▶ TASK STATEMENT
Whenever a line below holds the word "agent", copy that line.

▶ EXTRACTED ENTRIES

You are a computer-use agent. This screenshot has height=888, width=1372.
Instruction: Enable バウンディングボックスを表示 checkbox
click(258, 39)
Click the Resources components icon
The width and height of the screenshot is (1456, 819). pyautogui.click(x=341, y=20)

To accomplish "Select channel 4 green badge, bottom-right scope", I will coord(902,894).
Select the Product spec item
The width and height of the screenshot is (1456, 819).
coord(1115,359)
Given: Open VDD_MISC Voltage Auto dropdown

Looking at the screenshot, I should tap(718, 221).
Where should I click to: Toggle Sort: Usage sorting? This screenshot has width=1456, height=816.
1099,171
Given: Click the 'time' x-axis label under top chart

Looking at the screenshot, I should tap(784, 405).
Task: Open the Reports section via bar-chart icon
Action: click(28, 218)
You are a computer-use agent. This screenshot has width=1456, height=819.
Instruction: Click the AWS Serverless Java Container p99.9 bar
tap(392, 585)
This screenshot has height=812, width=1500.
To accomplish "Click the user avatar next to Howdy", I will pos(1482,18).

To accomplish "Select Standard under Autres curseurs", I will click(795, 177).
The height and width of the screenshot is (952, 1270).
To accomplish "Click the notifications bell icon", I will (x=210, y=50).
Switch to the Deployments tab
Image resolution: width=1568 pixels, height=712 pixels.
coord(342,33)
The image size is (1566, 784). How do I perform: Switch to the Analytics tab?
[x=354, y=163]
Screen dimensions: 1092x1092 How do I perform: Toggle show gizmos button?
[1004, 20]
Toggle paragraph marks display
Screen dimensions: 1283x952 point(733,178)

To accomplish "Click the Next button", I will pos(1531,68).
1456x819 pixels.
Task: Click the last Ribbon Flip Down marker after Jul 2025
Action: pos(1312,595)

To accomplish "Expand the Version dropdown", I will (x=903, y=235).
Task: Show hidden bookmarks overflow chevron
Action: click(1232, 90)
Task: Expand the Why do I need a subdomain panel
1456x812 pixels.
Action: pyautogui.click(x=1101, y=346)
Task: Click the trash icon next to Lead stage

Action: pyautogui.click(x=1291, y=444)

▶ RESULT BELOW
You are a computer-use agent. This screenshot has height=888, width=1372.
You are a computer-use agent. This screenshot has width=1456, height=819.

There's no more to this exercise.